While troubleshooting knowledge management (KM) problems Colabria often encounters the dilemma of KM and Quantitative Culture. People complain their quantitative culture is a barrier to effective KM.

The quantitative culture is not counter-productive per se. Structural capital depends on quantitative methods. That’s fine. Where it breaks down is when structural capital is the overriding organizational priority. It must be in-balance with human capital.


KM is concerned with human capital. Unfortunately, in far too many organizations, structural capital alone is the primary focus. This malignancy is a legacy of 20th Century Fordism and more recently, the disastrous business process reengineering (BPR) farce of the 1990s.

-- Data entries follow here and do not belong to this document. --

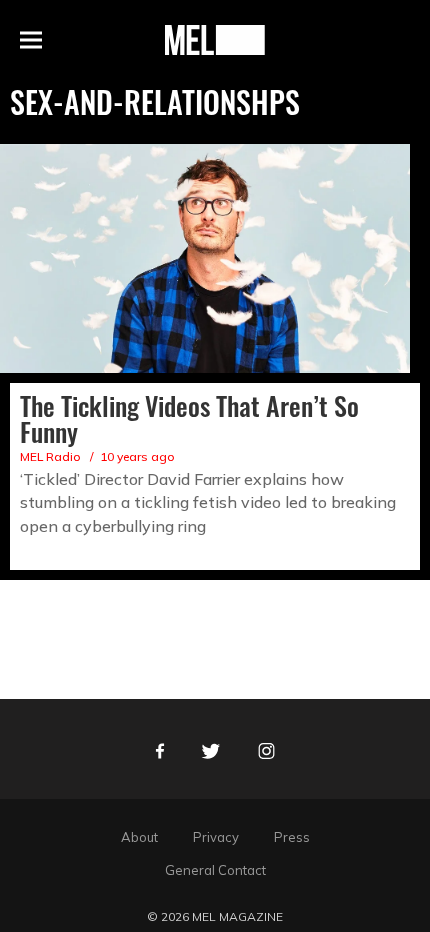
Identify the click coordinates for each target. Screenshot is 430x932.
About (139, 837)
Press (292, 837)
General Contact (215, 870)
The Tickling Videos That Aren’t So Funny (189, 418)
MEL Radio (50, 456)
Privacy (216, 837)
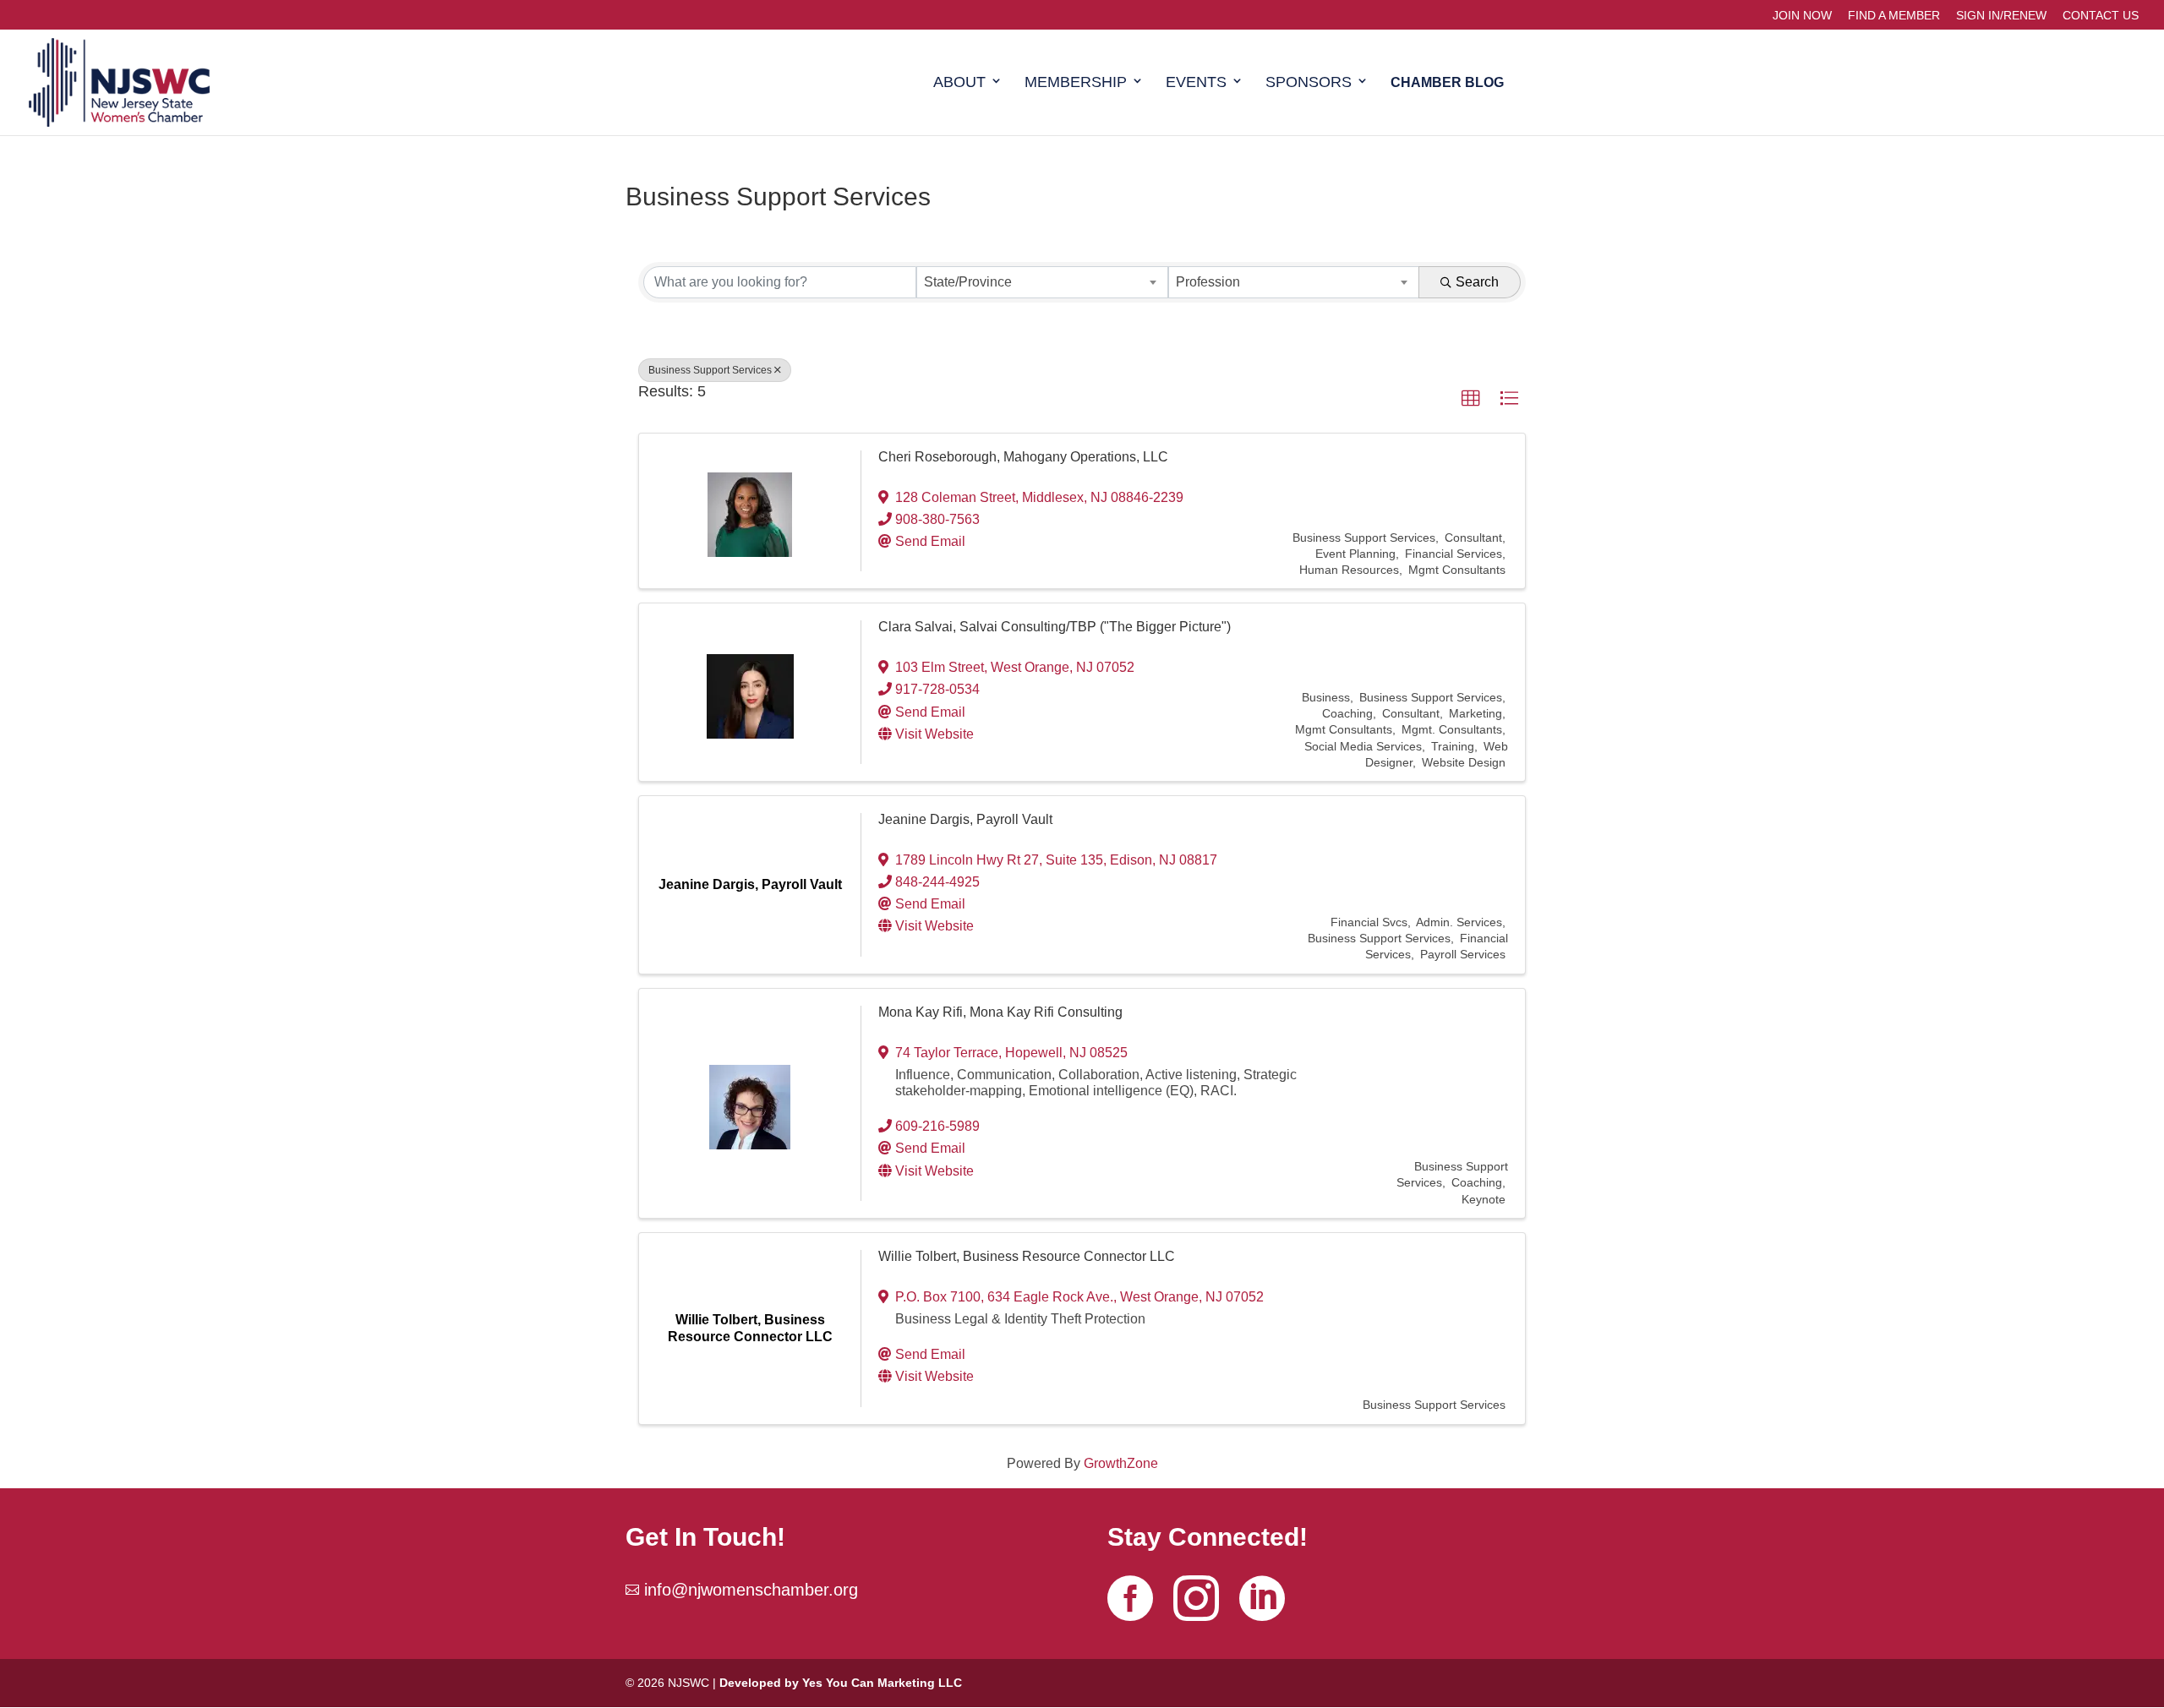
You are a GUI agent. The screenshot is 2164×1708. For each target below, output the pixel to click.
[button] (1471, 399)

Too often human capital is given lip service. ‘People are our Number One Asset‘ is an offensive, oft-used chestnut. Thing is, when structural capital is the priority, like most all organizations, people are seen as a nuisance, a huge expense. The concept of human capital is non-existent. Overbearing quantitative approaches are given undue sway. Typical pathologies of domineering quantitative culture are poor employee engagement, high turnover and competitive weakness.

Meanwhile, KM suffers, is defective, IT-focused or simply non-existent.


Most reasonable people believe prosperity requires organizational, structural and human capital. Remember, the Information Age is over. In our Network Age human capital is rising.

Colabria positions KM as advancing human capital. As such, people immediately see the enormous benefits and advantages, financial and otherwise, of Authentic KM. Often, the qualitative culture is then seen as housekeeping while KM/human capital is leadership. Ordered systems will give way to complex networks. Advancements in KM and human capital deliver greater productivity, innovation and prosperity.

P.S. Generally speaking avoid intellectual capital (too legal) and relationship capital (too fuzzy).